I mounted my horse againe about one of the clock at the foote of the mountaine, on the other side towards Chambéry, so that I was about three houres going betwixt the two feete on both sides, being but two miles distant. From the place where I mounted my horse I had two miles to Chambéry, and came thither about two of the clocke in the afternoone…
“It is a shame the Duke’s Palace is closed today; next week there are great shows here,” Patrick says. “If you can get up into the bell tower, it is marvellous. And the cathedral, in the centre, look up…you will see something special.”

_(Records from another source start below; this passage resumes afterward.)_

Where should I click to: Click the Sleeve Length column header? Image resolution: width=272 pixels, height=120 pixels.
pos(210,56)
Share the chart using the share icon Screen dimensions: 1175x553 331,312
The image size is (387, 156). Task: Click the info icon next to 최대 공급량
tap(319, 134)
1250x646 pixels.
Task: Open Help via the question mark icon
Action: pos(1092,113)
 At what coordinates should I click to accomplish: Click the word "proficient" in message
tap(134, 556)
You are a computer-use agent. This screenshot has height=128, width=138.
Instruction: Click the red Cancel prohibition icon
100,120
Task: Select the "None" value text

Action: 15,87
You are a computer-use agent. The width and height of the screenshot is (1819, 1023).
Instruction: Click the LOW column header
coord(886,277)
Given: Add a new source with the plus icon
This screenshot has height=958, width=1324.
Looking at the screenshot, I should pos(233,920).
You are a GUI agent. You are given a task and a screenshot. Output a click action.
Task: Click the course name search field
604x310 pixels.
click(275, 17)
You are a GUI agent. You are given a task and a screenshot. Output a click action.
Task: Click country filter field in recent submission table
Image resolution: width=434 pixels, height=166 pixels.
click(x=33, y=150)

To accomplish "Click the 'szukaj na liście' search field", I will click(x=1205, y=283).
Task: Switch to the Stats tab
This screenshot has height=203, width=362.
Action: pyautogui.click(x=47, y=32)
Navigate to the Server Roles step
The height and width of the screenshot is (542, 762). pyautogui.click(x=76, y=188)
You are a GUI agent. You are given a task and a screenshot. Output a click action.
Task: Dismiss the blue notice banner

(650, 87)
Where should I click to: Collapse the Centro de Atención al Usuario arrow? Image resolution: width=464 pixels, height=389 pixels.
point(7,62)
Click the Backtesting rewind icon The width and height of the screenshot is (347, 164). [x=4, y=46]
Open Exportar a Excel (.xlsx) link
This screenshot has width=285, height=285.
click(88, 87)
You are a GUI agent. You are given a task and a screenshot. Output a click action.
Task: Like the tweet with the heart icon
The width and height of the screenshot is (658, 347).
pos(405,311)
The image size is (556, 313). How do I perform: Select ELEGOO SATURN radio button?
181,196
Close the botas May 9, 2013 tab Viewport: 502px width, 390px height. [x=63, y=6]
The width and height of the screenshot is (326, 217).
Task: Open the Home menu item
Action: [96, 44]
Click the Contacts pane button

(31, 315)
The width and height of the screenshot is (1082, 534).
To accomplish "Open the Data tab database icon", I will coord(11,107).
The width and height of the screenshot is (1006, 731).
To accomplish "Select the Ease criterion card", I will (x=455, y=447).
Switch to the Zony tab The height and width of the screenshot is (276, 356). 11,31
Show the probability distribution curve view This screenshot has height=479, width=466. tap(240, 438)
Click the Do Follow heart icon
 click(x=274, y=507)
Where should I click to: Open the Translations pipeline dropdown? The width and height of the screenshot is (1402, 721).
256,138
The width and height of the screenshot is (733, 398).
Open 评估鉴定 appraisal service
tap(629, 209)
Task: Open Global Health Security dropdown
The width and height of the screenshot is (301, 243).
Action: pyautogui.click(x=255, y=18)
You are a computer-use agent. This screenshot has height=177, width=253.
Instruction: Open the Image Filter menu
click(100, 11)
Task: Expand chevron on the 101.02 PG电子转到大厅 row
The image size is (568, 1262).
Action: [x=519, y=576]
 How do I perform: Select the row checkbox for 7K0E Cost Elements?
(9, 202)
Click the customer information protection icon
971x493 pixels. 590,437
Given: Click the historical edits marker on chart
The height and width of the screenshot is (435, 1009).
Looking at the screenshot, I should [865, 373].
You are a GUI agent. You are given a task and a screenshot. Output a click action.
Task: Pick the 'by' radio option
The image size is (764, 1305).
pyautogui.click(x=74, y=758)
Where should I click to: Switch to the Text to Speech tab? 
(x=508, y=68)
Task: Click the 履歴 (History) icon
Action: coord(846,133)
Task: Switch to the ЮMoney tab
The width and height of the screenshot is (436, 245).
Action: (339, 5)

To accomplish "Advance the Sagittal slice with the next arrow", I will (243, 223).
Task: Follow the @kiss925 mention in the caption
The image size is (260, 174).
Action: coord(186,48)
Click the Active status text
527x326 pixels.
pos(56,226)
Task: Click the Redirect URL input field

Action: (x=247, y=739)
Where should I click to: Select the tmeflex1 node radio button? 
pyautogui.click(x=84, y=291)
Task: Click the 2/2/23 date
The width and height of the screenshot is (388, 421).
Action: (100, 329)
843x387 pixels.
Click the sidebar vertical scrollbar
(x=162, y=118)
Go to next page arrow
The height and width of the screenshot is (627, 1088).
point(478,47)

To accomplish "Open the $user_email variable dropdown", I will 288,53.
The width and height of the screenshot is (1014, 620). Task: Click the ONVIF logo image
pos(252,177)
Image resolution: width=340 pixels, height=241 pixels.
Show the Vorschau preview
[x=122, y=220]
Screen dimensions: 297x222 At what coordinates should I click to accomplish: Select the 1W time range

I tell Patrick about Tom. “That is great, that is travel. And he came here: think of that. It is easier than thinking about my retirement.” He laughs, films a little more in the bright-white sun, and returns to his wife, waiting patiently.
With sun comes the realization I’m au Sud, in a way: life is – like more northern Lyon – lively and outdoor here, even when the inevitable 4pm thunderstorm kicks in as it has done every day for three weeks. Jean Jacques Rousseau came here from Geneva, I’ll write when I’ve seen his house, but it is no surprise that he formed his ideas here: nature is very present. Town and country feel very close – in harmony even.
Solar power plays a big role in Chambéry and the hinterlands; environmental concerns are plain. And Patrick is correct, Italy’s shadow is here to be felt in the architecture.
Or perhaps it is just the sun, a little solar power on white arms that have been shackled in rain-resistant leather for too long.